Ahan Bhatt, MD1, Fnu Vikash, MD, M.Med1, Donald P. Kotler, MD2, Sunny Patel, MD2 1Albert Einstein College of Medicine, New York, NY; 2Albert Einstein College of Medicine, Bronx, NY
Introduction: Ectopic or extraluminal varices are abnormally dilated veins associated with gastrointestinal mucosa and account for 1 to 5% of variceal bleeds. They are used to describe portosystemic collaterals anywhere else within the abdominal cavity and retroperitoneum beyond the gastroesophageal region.
Case Description/Methods: 41-year-old male with past medical history of metabolic syndrome, alcohol use-associated liver cirrhosis complicated by ascites requiring multiple large volume paracentesis in the last 3 months presented to the ED after a witnessed syncope. The most recent LVP was 2 weeks prior to current admission. On admission, the patient's vitals were BP 74/48 mm of Hg, HR 91 bpm, and SpO2 99% on room air. Physical exam showed scleral icterus and protuberant abdomen with a fluid wave. The patient was alert and oriented, without asterixis but with generalized weakness. Hemoglobin was 6.2 g/dL ( >9 g/dL two weeks ago). PT/aPTT was 36.3/49.3 seconds, INR 3.1, and lactate 5.7 mmol/L. Four hours later, the patient's hemoglobin dropped to 5.6 g/dL, and MAP remained below 65 mmHg despite volume resuscitation. DRE negative for GI bleed. Consequently, pressors were started, and the patient was transferred to the medical ICU. The patient underwent a diagnostic tap, revealing grossly bloody fluid concerning for hemoperitoneum. A CT Angio of the abdomen and pelvis with contrast showed large-volume ascites with hemorrhagic fluid adjacent to the right kidney with no active extravasation. The bleeding was likely due to an ectopic varix near the hepatic varices. The patient was deemed not to be a candidate for surgical intervention or IR coil embolization. Massive transfusion protocol, octreotide drip, and three pressors were started. Despite these measures, the patient remained hypotensive and suffered a cardiac arrest within 18 hours of admission.

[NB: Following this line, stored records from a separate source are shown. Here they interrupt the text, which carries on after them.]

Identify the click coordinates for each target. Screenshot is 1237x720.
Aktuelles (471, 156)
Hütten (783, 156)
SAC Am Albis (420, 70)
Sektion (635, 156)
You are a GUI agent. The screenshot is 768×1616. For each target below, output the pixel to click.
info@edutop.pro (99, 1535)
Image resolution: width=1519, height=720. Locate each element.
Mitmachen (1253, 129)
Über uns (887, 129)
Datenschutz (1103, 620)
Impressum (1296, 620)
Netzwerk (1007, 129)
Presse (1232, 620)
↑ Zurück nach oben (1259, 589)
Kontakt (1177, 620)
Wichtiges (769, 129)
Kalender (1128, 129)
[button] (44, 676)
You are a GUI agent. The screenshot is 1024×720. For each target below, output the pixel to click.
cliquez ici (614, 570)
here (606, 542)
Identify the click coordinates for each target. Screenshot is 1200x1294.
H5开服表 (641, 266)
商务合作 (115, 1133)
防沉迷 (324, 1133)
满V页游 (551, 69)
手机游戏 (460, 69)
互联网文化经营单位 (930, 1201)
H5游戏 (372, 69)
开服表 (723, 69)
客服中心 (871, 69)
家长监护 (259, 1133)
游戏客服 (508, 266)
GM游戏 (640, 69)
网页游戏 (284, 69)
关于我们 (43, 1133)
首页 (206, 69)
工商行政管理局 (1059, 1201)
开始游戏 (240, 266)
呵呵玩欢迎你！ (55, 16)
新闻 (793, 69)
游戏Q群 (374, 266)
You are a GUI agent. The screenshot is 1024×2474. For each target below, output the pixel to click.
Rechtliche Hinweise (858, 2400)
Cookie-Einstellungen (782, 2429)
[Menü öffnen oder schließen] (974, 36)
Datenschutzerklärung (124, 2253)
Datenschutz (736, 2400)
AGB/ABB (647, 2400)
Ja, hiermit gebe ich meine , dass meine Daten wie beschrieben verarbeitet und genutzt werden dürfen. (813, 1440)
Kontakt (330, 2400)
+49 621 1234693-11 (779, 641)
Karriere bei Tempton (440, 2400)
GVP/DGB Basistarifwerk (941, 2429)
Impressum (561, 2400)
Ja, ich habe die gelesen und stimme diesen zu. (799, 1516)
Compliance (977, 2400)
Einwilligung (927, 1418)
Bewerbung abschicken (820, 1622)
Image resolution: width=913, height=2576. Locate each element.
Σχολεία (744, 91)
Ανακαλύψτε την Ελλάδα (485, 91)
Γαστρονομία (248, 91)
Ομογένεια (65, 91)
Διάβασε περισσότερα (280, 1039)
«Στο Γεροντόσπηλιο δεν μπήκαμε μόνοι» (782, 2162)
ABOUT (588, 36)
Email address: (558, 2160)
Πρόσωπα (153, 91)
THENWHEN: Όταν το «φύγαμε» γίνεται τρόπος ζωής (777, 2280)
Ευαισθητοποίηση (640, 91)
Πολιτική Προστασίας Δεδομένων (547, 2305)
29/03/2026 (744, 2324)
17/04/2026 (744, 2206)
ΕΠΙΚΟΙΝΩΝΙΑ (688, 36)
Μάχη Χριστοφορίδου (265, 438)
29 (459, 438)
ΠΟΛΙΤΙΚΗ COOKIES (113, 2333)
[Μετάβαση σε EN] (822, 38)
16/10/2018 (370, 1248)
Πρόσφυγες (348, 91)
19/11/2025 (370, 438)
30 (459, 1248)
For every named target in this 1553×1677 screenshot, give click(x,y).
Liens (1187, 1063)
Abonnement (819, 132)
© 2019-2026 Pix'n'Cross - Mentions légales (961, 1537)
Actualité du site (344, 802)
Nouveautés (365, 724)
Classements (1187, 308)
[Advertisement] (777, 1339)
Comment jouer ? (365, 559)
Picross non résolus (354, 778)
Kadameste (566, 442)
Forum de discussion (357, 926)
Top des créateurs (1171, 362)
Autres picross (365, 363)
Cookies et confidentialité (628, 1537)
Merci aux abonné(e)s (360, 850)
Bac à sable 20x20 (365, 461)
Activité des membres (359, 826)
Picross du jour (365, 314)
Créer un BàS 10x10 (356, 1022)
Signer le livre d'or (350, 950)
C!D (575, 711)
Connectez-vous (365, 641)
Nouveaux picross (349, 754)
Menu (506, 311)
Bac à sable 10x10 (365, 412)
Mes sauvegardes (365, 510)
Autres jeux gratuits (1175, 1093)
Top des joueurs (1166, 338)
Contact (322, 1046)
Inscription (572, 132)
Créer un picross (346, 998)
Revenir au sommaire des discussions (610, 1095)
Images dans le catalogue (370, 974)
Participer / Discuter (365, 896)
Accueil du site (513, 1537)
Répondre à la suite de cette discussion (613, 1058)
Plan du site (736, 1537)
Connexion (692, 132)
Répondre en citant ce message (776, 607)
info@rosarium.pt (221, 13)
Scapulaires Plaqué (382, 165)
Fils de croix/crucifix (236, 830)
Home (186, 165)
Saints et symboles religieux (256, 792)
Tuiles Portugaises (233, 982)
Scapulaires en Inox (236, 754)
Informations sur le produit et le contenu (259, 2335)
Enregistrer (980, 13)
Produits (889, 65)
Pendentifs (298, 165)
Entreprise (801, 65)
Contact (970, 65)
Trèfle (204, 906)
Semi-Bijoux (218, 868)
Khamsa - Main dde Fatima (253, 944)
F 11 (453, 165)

Discussion: Intra-abdominal variceal bleeds should be suspected in hemodynamically unstable patients who exhibit a rapid increase in ascites, a drop in hematocrit, and a bloody ascitic tap without overt signs of GI bleeding. Management involves maintaining a high index of suspicion, performing an early diagnostic tap and a multidisciplinary case-dependent approach involving GI, IR and Surgery. Treatment options for ectopic bleeds typically include TIPS or surgery. Patients are often unsuitable candidates for life-saving procedures due to multiple comorbidities and are associated with high morbidity and mortality.
Figure: Images A and B show a coronal section of the abdomen. Image A shows the Ectopic Hepatic Varyx. Images A and B shows Large Volume Ascites. Image C shows a transverse section of the abdomen with hyperintense fluid near the right kidney and hepatic varyx as labeled with red arrow.
Disclosures:
Ahan Bhatt indicated no relevant financial relationships.
Fnu Vikash indicated no relevant financial relationships.
Donald Kotler: EMD Serono – Advisor or Review Panel Member.
Sunny Patel indicated no relevant financial relationships.
Ahan Bhatt, MD1, Fnu Vikash, MD, M.Med1, Donald P. Kotler, MD2, Sunny Patel, MD2. P0817 - Ectopic Variceal Bleeding and Hemoperitoneum: A Case Report and Management Challenges, ACG 2024 Annual Scientific Meeting Abstracts. Philadelphia, PA: American College of Gastroenterology.